Tout d’abord, dans le cadre de cette convention, le Conservatoire du littoral et la communauté d’agglomération repèrent des parcelles sur lesquelles ont été illégalement bâtis des cabanons ou autres constructions sans intérêt patrimonial ou architectural. Charge ensuite au conservatoire de contacter les propriétaires afin de les convaincre de leur vendre leur bien – chose relativement aisée en général tant ces bâtiments sont insalubres, coupés des réseaux d’eau et d’électricité.
Mais en cas d’échec des négociations à l’amiable, l’établissement public dispose d’une arme autrement redoutable : un droit de préemption, supérieur même à celui dont disposent les communes. De quoi convaincre les propriétaires réticents, qui n’ont pas d’autres choix que de garder le bien s’ils refusent de le vendre au Conservatoire du littoral. Le pouvoir de l’établissement public peut même aller jusqu’à l’expropriation, « mais nous ne l’avons jamais utilisé car c’est une procédure très lourde et les propriétaires de ces parcelles sont souvent des personnes relativement précaires », assure Murielle Ribot. A titre d’exemple, sur les 36 acquisitions réalisées par le Conservatoire du littoral Languedoc-Roussillon l’an dernier, 25 ont été conclues à l’amiable et 11 en préemption.

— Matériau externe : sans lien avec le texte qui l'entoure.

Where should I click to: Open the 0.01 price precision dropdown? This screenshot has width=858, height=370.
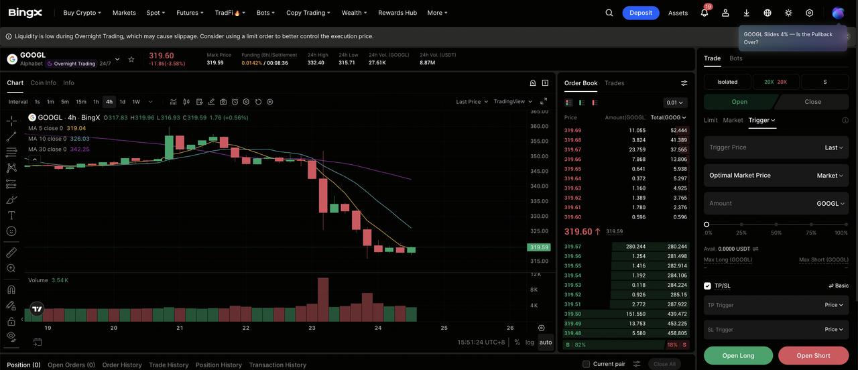click(x=675, y=103)
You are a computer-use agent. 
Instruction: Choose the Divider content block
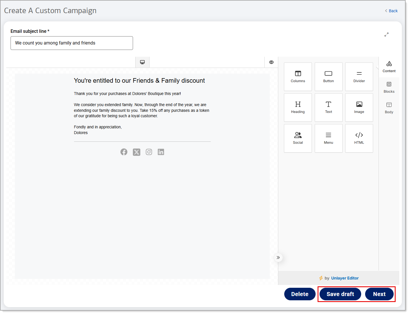[x=359, y=77]
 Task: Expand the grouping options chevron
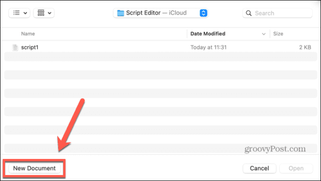coord(50,13)
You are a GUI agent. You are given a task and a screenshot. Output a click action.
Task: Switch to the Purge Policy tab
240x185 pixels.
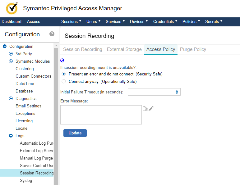click(193, 49)
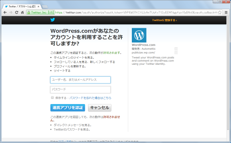Reload the page with refresh icon
Viewport: 231px width, 143px height.
coord(16,12)
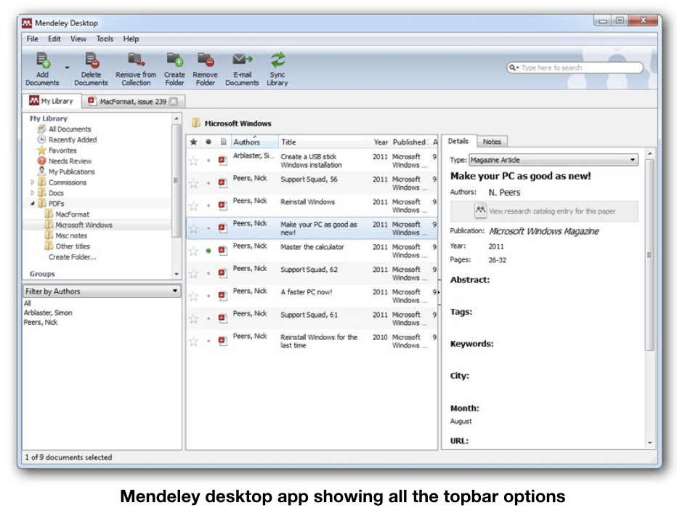Favorite 'Support Squad, 56' with its star
677x516 pixels.
click(192, 182)
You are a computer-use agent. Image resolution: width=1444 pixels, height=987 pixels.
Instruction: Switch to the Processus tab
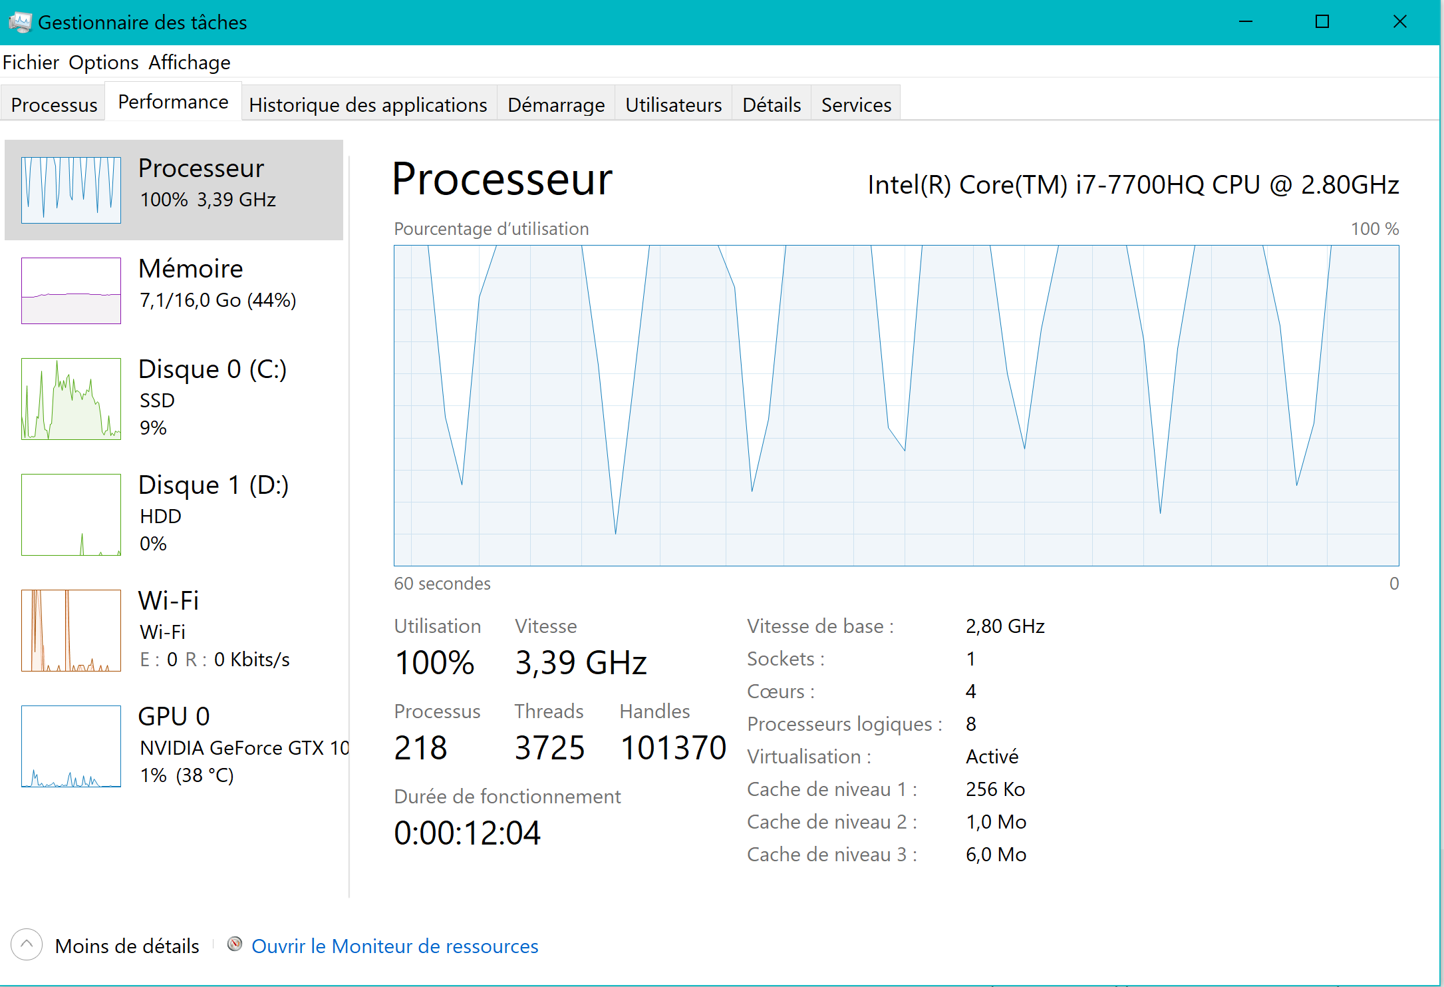pyautogui.click(x=54, y=105)
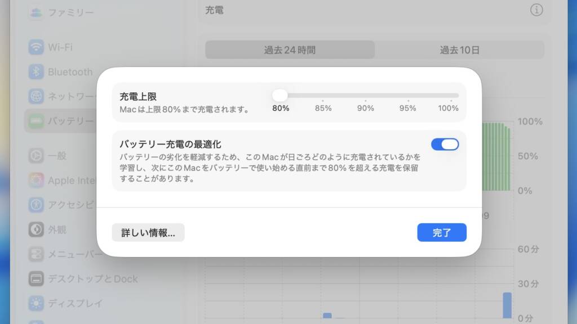Click the 詳しい情報... button
Image resolution: width=577 pixels, height=324 pixels.
[148, 232]
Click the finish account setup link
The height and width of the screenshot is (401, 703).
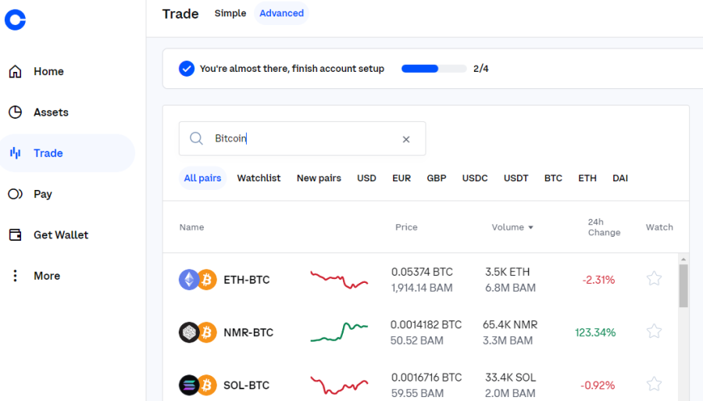(292, 69)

Des avantages écologiques et paysagers
Une fois propriétaire de ces parcelles bâties, le Conservatoire du littoral mène des diagnostics pour déceler d’éventuels polluants, comme le plomb ou l’amiante. Des études environnementales sont également effectuées pour repérer si des espèces animales, oiseaux ou autres chauves-souris, n’ont pas établi leur nid dans le bâtiment. « Nous pouvons ensuite mener les travaux à des moments où ces espèces sont absentes », explique Murielle Ribot.

Une fois ces analyses faites, la communauté d’agglomération a tous les éléments en mains pour passer les marchés auprès des entreprises spécialisées et des travaux de déconstruction classiques sont ensuite menés. Enfin, une fois la bâtisse rasée, le sol est griffé afin de le décompacter pour laisser la place aux végétaux et leur permettre de pousser. Un petit coup de pouce, aux conséquences très vite perceptibles.

« En moins d’un an, la parcelle a cicatrisé et il est quasiment impossible de deviner qu’il y a eu un bâtiment sur le site », affirme la déléguée du Conservatoire du littoral. Cette renaturation présente certes un avantage paysager, mais elle a également plusieurs impacts environnementaux. Elle sert à la régulation climatique, à la prévention des inondations et joue le rôle d’épurateur naturel, en préservant la qualité des sols et de l’air. Sans compter la lutte contre l’érosion du littoral.